** begin Task material **

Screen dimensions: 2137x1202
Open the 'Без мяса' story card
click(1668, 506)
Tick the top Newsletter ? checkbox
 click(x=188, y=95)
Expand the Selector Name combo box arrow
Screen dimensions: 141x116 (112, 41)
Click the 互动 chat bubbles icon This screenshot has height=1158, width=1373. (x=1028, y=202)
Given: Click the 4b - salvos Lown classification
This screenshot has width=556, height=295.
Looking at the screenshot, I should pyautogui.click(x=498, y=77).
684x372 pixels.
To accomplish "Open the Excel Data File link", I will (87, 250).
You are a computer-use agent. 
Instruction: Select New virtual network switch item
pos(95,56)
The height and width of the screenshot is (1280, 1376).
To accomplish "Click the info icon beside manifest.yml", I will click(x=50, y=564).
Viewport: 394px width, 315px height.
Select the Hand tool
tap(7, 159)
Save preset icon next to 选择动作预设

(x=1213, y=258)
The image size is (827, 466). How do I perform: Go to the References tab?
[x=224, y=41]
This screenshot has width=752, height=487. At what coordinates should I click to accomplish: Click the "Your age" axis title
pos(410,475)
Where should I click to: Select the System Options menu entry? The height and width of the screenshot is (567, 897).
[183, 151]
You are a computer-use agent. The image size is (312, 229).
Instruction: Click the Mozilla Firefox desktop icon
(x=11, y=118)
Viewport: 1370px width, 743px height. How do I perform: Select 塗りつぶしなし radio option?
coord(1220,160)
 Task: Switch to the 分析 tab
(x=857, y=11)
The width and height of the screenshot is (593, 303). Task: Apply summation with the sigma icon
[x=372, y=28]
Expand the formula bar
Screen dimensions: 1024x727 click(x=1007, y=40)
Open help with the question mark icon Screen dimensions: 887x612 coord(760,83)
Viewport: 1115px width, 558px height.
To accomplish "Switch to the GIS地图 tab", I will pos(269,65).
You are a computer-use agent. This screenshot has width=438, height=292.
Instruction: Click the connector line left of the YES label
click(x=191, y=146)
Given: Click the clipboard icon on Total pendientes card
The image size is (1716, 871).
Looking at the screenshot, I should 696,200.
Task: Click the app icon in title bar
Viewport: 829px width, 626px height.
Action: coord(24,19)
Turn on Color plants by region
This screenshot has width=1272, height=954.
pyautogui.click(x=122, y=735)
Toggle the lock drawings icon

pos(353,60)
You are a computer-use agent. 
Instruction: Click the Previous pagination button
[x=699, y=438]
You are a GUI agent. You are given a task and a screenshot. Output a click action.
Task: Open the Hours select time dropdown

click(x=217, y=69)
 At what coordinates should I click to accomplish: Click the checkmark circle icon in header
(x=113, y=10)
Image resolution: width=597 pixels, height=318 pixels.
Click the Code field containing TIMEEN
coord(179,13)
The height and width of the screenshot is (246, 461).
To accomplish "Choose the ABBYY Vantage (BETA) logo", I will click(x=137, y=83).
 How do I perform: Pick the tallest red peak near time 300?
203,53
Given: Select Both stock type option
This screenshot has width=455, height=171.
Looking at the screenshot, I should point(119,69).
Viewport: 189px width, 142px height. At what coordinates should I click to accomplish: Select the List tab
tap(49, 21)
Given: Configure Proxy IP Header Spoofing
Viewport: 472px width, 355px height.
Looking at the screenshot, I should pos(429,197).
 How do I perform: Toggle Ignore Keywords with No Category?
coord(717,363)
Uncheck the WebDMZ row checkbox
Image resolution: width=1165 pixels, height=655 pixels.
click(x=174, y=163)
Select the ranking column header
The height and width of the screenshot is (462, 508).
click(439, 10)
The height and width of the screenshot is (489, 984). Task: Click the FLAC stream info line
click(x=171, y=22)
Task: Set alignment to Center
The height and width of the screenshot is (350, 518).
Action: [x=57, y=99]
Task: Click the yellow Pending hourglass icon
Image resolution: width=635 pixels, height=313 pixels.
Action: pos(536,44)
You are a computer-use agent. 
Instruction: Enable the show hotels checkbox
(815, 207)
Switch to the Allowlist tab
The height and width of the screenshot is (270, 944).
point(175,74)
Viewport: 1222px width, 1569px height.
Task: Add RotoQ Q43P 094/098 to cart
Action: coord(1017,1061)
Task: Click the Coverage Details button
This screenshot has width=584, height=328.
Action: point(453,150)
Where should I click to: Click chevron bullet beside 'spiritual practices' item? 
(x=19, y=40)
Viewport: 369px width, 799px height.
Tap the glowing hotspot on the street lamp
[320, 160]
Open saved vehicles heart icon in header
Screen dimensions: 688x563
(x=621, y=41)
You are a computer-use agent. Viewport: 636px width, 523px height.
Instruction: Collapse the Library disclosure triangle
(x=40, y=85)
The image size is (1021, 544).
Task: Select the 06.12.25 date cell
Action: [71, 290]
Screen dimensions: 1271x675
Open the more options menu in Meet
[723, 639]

** end Task material **

# Exercise goal
Copy out every line of the records above verbatim, leaving out none and changing nothing.

# Solved problem
Screen dimensions: 2137x1202
Open the 'Без мяса' story card
click(1668, 506)
Tick the top Newsletter ? checkbox
 click(x=188, y=95)
Expand the Selector Name combo box arrow
Screen dimensions: 141x116 (112, 41)
Click the 互动 chat bubbles icon This screenshot has height=1158, width=1373. (x=1028, y=202)
Given: Click the 4b - salvos Lown classification
This screenshot has width=556, height=295.
Looking at the screenshot, I should pyautogui.click(x=498, y=77).
684x372 pixels.
To accomplish "Open the Excel Data File link", I will (87, 250).
You are a computer-use agent. 
Instruction: Select New virtual network switch item
pos(95,56)
The height and width of the screenshot is (1280, 1376).
To accomplish "Click the info icon beside manifest.yml", I will click(x=50, y=564).
Viewport: 394px width, 315px height.
Select the Hand tool
tap(7, 159)
Save preset icon next to 选择动作预设

(x=1213, y=258)
The image size is (827, 466). How do I perform: Go to the References tab?
[x=224, y=41]
This screenshot has width=752, height=487. At what coordinates should I click to accomplish: Click the "Your age" axis title
pos(410,475)
Where should I click to: Select the System Options menu entry? The height and width of the screenshot is (567, 897).
[183, 151]
You are a computer-use agent. The image size is (312, 229).
Instruction: Click the Mozilla Firefox desktop icon
(x=11, y=118)
Viewport: 1370px width, 743px height. How do I perform: Select 塗りつぶしなし radio option?
coord(1220,160)
 Task: Switch to the 分析 tab
(x=857, y=11)
The width and height of the screenshot is (593, 303). Task: Apply summation with the sigma icon
[x=372, y=28]
Expand the formula bar
Screen dimensions: 1024x727 click(x=1007, y=40)
Open help with the question mark icon Screen dimensions: 887x612 coord(760,83)
Viewport: 1115px width, 558px height.
To accomplish "Switch to the GIS地图 tab", I will pos(269,65).
You are a computer-use agent. This screenshot has width=438, height=292.
Instruction: Click the connector line left of the YES label
click(x=191, y=146)
Given: Click the clipboard icon on Total pendientes card
The image size is (1716, 871).
Looking at the screenshot, I should 696,200.
Task: Click the app icon in title bar
Viewport: 829px width, 626px height.
Action: coord(24,19)
Turn on Color plants by region
This screenshot has width=1272, height=954.
pyautogui.click(x=122, y=735)
Toggle the lock drawings icon

pos(353,60)
You are a computer-use agent. 
Instruction: Click the Previous pagination button
[x=699, y=438]
You are a GUI agent. You are given a task and a screenshot. Output a click action.
Task: Open the Hours select time dropdown

click(x=217, y=69)
 At what coordinates should I click to accomplish: Click the checkmark circle icon in header
(x=113, y=10)
Image resolution: width=597 pixels, height=318 pixels.
Click the Code field containing TIMEEN
coord(179,13)
The height and width of the screenshot is (246, 461).
To accomplish "Choose the ABBYY Vantage (BETA) logo", I will click(x=137, y=83).
 How do I perform: Pick the tallest red peak near time 300?
203,53
Given: Select Both stock type option
This screenshot has width=455, height=171.
Looking at the screenshot, I should point(119,69).
Viewport: 189px width, 142px height. At what coordinates should I click to accomplish: Select the List tab
tap(49, 21)
Given: Configure Proxy IP Header Spoofing
Viewport: 472px width, 355px height.
Looking at the screenshot, I should pos(429,197).
 How do I perform: Toggle Ignore Keywords with No Category?
coord(717,363)
Uncheck the WebDMZ row checkbox
Image resolution: width=1165 pixels, height=655 pixels.
click(x=174, y=163)
Select the ranking column header
The height and width of the screenshot is (462, 508).
click(439, 10)
The height and width of the screenshot is (489, 984). Task: Click the FLAC stream info line
click(x=171, y=22)
Task: Set alignment to Center
The height and width of the screenshot is (350, 518).
Action: [x=57, y=99]
Task: Click the yellow Pending hourglass icon
Image resolution: width=635 pixels, height=313 pixels.
Action: pos(536,44)
You are a computer-use agent. 
Instruction: Enable the show hotels checkbox
(815, 207)
Switch to the Allowlist tab
The height and width of the screenshot is (270, 944).
point(175,74)
Viewport: 1222px width, 1569px height.
Task: Add RotoQ Q43P 094/098 to cart
Action: coord(1017,1061)
Task: Click the Coverage Details button
This screenshot has width=584, height=328.
Action: point(453,150)
Where should I click to: Click chevron bullet beside 'spiritual practices' item? 
(x=19, y=40)
Viewport: 369px width, 799px height.
Tap the glowing hotspot on the street lamp
[320, 160]
Open saved vehicles heart icon in header
Screen dimensions: 688x563
(x=621, y=41)
You are a computer-use agent. Viewport: 636px width, 523px height.
Instruction: Collapse the Library disclosure triangle
(x=40, y=85)
The image size is (1021, 544).
Task: Select the 06.12.25 date cell
Action: [71, 290]
Screen dimensions: 1271x675
Open the more options menu in Meet
[723, 639]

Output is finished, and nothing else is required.